** Start of TASK DATA **

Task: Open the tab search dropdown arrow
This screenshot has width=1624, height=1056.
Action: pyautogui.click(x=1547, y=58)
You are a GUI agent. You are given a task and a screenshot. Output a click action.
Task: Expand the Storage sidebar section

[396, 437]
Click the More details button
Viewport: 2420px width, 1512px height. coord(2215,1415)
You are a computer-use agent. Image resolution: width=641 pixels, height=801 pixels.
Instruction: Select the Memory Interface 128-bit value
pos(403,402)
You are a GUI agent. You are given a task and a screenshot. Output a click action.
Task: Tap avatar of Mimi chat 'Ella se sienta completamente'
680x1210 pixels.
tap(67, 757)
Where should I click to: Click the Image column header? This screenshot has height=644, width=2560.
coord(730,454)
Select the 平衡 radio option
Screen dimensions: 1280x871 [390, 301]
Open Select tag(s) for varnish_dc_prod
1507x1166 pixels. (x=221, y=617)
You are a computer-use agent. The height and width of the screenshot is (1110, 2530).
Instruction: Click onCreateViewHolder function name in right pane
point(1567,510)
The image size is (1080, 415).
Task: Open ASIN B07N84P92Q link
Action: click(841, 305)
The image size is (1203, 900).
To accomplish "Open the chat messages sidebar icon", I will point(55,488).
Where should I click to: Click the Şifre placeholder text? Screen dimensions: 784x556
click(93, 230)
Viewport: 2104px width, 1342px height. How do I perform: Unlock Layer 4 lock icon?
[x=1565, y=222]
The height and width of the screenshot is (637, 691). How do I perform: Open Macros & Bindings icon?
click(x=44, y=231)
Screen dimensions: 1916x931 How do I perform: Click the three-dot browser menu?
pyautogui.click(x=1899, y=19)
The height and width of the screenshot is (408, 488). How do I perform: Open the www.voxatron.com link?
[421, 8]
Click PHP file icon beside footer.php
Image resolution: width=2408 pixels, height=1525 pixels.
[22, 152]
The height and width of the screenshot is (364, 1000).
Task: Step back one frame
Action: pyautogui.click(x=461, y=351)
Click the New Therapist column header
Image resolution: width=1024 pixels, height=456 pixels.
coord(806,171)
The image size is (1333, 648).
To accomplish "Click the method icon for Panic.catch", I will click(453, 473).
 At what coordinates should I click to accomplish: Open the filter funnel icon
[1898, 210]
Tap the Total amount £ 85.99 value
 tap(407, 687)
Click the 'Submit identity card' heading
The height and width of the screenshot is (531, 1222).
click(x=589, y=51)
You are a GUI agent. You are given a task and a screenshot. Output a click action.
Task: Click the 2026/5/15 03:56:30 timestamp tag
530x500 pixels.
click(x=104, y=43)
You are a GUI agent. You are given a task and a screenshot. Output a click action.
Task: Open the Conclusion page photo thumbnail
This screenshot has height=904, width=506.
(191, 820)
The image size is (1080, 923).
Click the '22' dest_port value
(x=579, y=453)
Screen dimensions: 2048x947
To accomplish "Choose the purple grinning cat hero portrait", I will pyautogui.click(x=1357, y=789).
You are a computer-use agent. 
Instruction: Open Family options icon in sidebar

** End of TASK DATA **

> _PROBLEM DETAILS_:
Reproduce all the rows above, substituting "screen agent" for every "GUI agent" and leaving everything else unchanged.

> _WRITTEN RESPONSE_:
Task: Open the tab search dropdown arrow
This screenshot has width=1624, height=1056.
Action: pyautogui.click(x=1547, y=58)
You are a screen agent. You are given a task and a screenshot. Output a click action.
Task: Expand the Storage sidebar section

[396, 437]
Click the More details button
Viewport: 2420px width, 1512px height. coord(2215,1415)
You are a computer-use agent. Image resolution: width=641 pixels, height=801 pixels.
Instruction: Select the Memory Interface 128-bit value
pos(403,402)
You are a screen agent. You are given a task and a screenshot. Output a click action.
Task: Tap avatar of Mimi chat 'Ella se sienta completamente'
680x1210 pixels.
tap(67, 757)
Where should I click to: Click the Image column header? This screenshot has height=644, width=2560.
coord(730,454)
Select the 平衡 radio option
Screen dimensions: 1280x871 [390, 301]
Open Select tag(s) for varnish_dc_prod
1507x1166 pixels. (x=221, y=617)
You are a computer-use agent. The height and width of the screenshot is (1110, 2530).
Instruction: Click onCreateViewHolder function name in right pane
point(1567,510)
The image size is (1080, 415).
Task: Open ASIN B07N84P92Q link
Action: click(841, 305)
The image size is (1203, 900).
To accomplish "Open the chat messages sidebar icon", I will point(55,488).
Where should I click to: Click the Şifre placeholder text? Screen dimensions: 784x556
click(93, 230)
Viewport: 2104px width, 1342px height. How do I perform: Unlock Layer 4 lock icon?
[x=1565, y=222]
The height and width of the screenshot is (637, 691). How do I perform: Open Macros & Bindings icon?
click(x=44, y=231)
Screen dimensions: 1916x931 How do I perform: Click the three-dot browser menu?
pyautogui.click(x=1899, y=19)
The height and width of the screenshot is (408, 488). How do I perform: Open the www.voxatron.com link?
[421, 8]
Click PHP file icon beside footer.php
Image resolution: width=2408 pixels, height=1525 pixels.
[22, 152]
The height and width of the screenshot is (364, 1000).
Task: Step back one frame
Action: pyautogui.click(x=461, y=351)
Click the New Therapist column header
Image resolution: width=1024 pixels, height=456 pixels.
coord(806,171)
The image size is (1333, 648).
To accomplish "Click the method icon for Panic.catch", I will click(453, 473).
 At what coordinates should I click to accomplish: Open the filter funnel icon
[1898, 210]
Tap the Total amount £ 85.99 value
 tap(407, 687)
Click the 'Submit identity card' heading
The height and width of the screenshot is (531, 1222).
click(x=589, y=51)
You are a screen agent. You are given a task and a screenshot. Output a click action.
Task: Click the 2026/5/15 03:56:30 timestamp tag
530x500 pixels.
click(x=104, y=43)
You are a screen agent. You are given a task and a screenshot. Output a click action.
Task: Open the Conclusion page photo thumbnail
This screenshot has height=904, width=506.
(191, 820)
The image size is (1080, 923).
Click the '22' dest_port value
(x=579, y=453)
Screen dimensions: 2048x947
To accomplish "Choose the purple grinning cat hero portrait", I will pyautogui.click(x=1357, y=789).
You are a computer-use agent. 
Instruction: Open Family options icon in sidebar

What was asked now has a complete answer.